Records supplied START
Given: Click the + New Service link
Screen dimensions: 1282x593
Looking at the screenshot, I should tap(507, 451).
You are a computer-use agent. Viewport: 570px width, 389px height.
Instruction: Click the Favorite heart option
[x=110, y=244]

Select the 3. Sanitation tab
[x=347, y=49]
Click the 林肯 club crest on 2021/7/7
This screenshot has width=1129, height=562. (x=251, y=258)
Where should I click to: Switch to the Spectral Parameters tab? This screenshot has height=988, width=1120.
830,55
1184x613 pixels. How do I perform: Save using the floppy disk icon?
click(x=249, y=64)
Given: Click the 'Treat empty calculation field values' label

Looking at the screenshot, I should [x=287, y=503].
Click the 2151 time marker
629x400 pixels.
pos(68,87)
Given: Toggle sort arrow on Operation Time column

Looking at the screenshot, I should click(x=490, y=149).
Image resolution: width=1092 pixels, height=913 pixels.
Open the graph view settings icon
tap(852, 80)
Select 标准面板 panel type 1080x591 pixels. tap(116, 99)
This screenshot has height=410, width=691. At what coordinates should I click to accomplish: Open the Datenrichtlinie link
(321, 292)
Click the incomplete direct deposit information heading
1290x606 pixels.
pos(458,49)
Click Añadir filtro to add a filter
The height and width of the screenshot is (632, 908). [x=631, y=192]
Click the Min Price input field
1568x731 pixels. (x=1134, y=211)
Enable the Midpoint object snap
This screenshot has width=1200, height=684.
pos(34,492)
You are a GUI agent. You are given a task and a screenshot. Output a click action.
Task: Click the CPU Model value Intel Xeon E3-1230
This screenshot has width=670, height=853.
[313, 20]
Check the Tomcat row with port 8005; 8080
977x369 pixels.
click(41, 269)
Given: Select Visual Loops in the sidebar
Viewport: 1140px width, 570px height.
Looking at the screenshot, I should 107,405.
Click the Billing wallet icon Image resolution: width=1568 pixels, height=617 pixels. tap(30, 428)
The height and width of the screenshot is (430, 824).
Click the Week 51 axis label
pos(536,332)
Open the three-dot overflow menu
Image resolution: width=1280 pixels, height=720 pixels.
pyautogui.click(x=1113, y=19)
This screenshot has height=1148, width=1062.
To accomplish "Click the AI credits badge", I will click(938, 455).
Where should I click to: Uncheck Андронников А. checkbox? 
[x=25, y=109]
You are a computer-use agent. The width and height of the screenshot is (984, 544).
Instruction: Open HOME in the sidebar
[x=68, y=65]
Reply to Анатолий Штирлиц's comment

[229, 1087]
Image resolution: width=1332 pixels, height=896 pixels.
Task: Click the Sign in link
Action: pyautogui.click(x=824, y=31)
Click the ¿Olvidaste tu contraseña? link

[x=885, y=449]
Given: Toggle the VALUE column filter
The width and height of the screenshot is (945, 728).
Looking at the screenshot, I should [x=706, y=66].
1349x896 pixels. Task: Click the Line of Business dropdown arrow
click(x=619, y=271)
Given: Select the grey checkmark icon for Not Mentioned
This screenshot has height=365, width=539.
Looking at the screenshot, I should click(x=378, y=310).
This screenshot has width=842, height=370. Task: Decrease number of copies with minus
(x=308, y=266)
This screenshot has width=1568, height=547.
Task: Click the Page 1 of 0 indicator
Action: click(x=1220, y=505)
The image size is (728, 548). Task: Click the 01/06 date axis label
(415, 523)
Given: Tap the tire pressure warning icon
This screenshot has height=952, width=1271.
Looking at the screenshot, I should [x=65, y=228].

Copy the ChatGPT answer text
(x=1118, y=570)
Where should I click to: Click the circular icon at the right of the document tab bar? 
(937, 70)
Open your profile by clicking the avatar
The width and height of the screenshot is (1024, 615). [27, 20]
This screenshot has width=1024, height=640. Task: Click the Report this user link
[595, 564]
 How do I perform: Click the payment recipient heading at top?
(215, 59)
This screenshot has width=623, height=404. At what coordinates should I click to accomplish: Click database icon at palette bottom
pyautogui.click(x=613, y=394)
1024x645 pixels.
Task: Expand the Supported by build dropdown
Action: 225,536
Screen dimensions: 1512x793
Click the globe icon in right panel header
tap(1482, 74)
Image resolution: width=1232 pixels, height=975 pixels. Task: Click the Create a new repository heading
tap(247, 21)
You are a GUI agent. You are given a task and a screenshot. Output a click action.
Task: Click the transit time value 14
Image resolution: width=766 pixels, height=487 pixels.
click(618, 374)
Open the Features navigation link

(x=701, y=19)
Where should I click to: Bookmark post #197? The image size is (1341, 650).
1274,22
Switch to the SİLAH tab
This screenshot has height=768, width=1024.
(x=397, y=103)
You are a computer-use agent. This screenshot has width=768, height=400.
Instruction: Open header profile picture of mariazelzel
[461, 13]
Records supplied END
What is required> Could you reproduce, exactly, every line above from the line with "You are a computer-use agent. The" to the line with "Given: Toggle the VALUE column filter", and no other line? Both ends count.

Solution to this problem>
You are a computer-use agent. The width and height of the screenshot is (984, 544).
Instruction: Open HOME in the sidebar
[x=68, y=65]
Reply to Анатолий Штирлиц's comment

[229, 1087]
Image resolution: width=1332 pixels, height=896 pixels.
Task: Click the Sign in link
Action: pyautogui.click(x=824, y=31)
Click the ¿Olvidaste tu contraseña? link

[x=885, y=449]
Given: Toggle the VALUE column filter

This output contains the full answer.